By: Chris Hogan MSc - Updated: 9 Sep 2012 | comments*Discuss
 
Business Speech Speech Business Speaker

Good control of a business speech will enhance your reputation as a business speaker and audiences will look forward to repeat performances. Business audiences will be looking to get the most out of any event so they will appreciate speakers who run through a timetable smoothly and don't waste time.

However there will always be people in the audience who want to follow their own agenda and take you off course. Handling interruptions and questions is the subject of another article in this section so in this one we will concentrate on the basics of timing a speech.

Tailoring Your Speech to a Timetable

Before you get to an event you will presumably have discussed the amount of time that you have with the organisers of the event. You should also check how long they are willing to allow for questions at the end of the speech. Once you know how much time you have, practise your speech beforehand to make sure you can fit it in.
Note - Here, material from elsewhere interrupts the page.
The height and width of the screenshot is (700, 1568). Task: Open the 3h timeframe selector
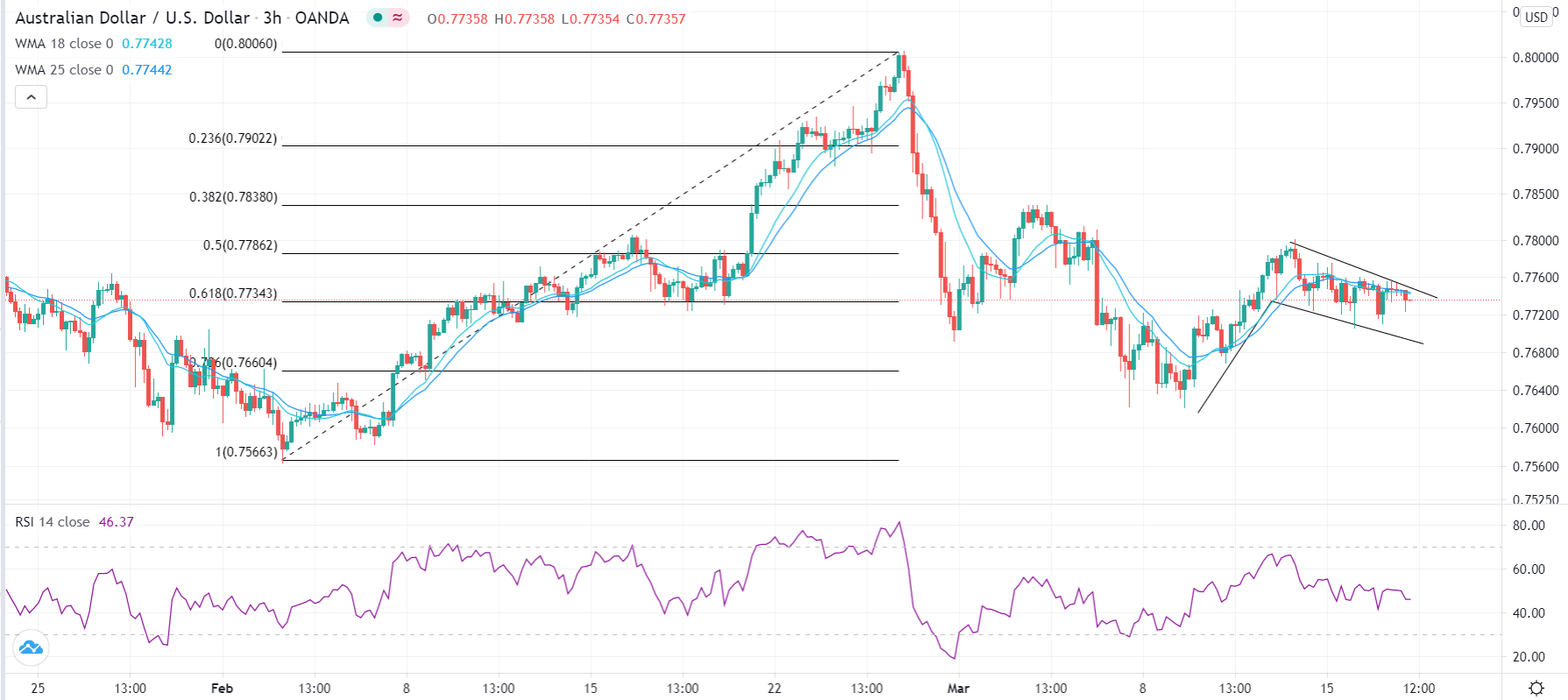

Design your speech in a modular way so that sections can be deleted or added depending on how much time you get. This way you can swiftly adapt if you find that you have less time than you expected. When you arrive check when you are expected to start and how long you have. Make sure that the audience timetable or agenda advertises the same timings too.
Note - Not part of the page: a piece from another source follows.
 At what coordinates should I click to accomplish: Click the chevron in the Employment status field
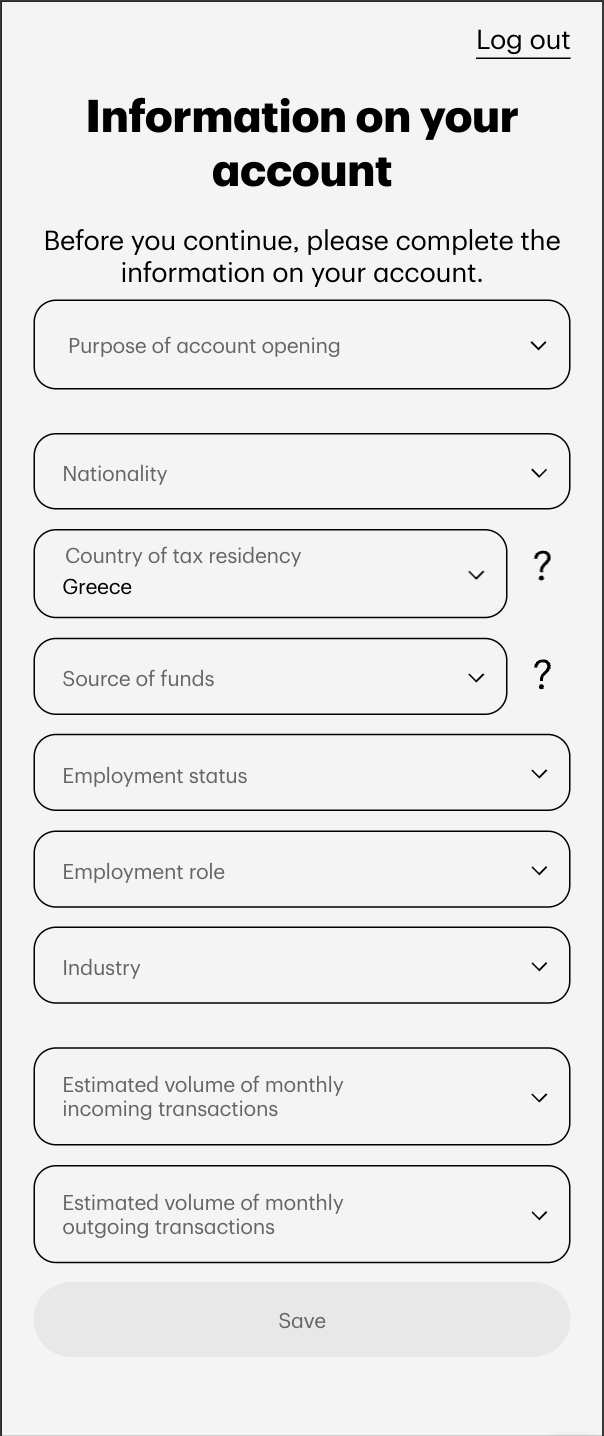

If you find out that the audience has been told that you will be on for longer or shorter than you have been told, you can whip the laptop out and add or delete a slide to tailor the speech to fit the new slot.

Keeping Other Speakers to the Timetable

One of the elements of timekeeping that you cannot control is if the other speakers before you run on and your slot keeps diminishing. The only thing you can do is try to persuade whoever is in charge to diplomatically but firmly cut off anyone who is taking more time than they are allotted.

The key to this is having a good organiser, someone who will tell all the speakers beforehand that they will be wound up if they start crowding other people's slots. This will set the expectation so that when the organiser has to step in they at least won't be surprised. The organiser may need some pushing to lay the groundwork and actually step in so stay close and don't be afraid to urge them on to do their duty.

Timing During a Business Speech

Once you have been announced and are walking out in front of the audience check the time and make sure that you can see a clock from where you are standing. If you can't, take your watch off and place it on the desk or podium so that you can look at it without cranking your wrist round and pulling your sleeves up.

Keep an eye on you time as you progress. It might help to write the expected timings on your cue cards or notes to make it easier to check as you go along. If you don't use cue cards or notes just make sure you know the running order and timings and can mentally tick off progress against your schedule as you go.

A Round of Applause

Finally, don’t forget to be prepared to allow time for applause at the end. Maybe it will only last for ten or fifteen seconds most of the time but if you've put as much effort into the rest of your speech as you have into the timekeeping then you should get a long standing ovation.